We derive universal analytic expressions for the critical temperatures of the superconducting (SC) and pseudogap (PG) transitions of the high-T-c cuprates as a function of doping. These are in excellent agreement with the experimental data both for single-layered materials such as LSCO, Bi2201 and Hg1201 and multi-layered ones, such as Bi2212, Bi2223, Hg1212 and Hg1223. Optimal doping occurs when the chemical potential vanishes. We show that the SC coupling is enhanced with the number of layers, N, which allows for an accurate description of Tc in the Bi, Hg and Tl multi-layered families of cuprates. We also study the pressure dependence of the SC transition temperatures, obtaining excellent agreement with the experimental data for different materials and dopings.

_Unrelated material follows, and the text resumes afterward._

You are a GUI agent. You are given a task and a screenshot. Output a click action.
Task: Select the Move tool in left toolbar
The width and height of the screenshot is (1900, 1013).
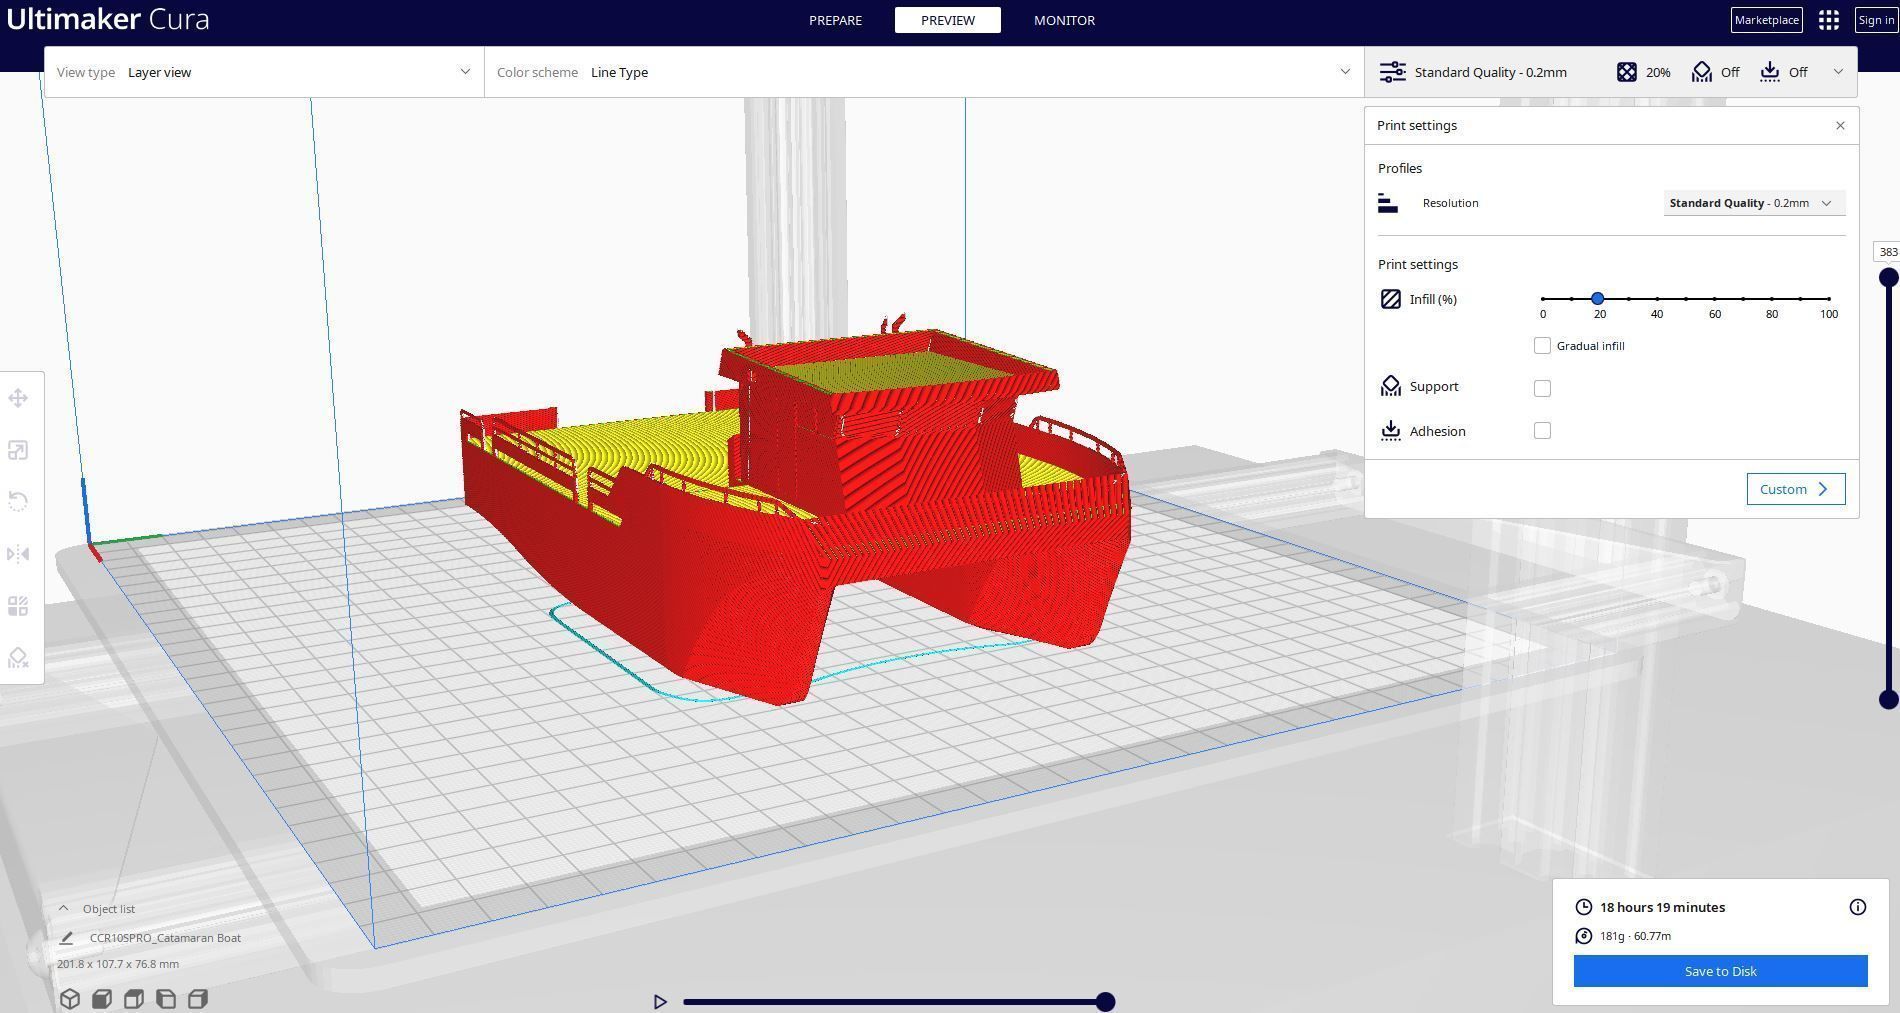click(x=18, y=398)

These results are obtained from an effective Hamiltonian for the itinerant oxygen holes, which includes both the electric repulsion between them and their magnetic interactions with the localized copper ions. We show that the former interaction is responsible for the PG and the latter, for the SC phases, the phase diagram of cuprates resulting from the competition between both. The Hamiltonian is defined on a bipartite oxygen lattice, which results from the fact that only the p(x) and p(y) oxygen orbitals alternatively hybridize with the 3d copper orbitals. From this, we can provide an unified explanation for the d(x2-y2) symmetry of both the SC and PG order parameters and obtain the Fermi pockets observed in ARPES experiments.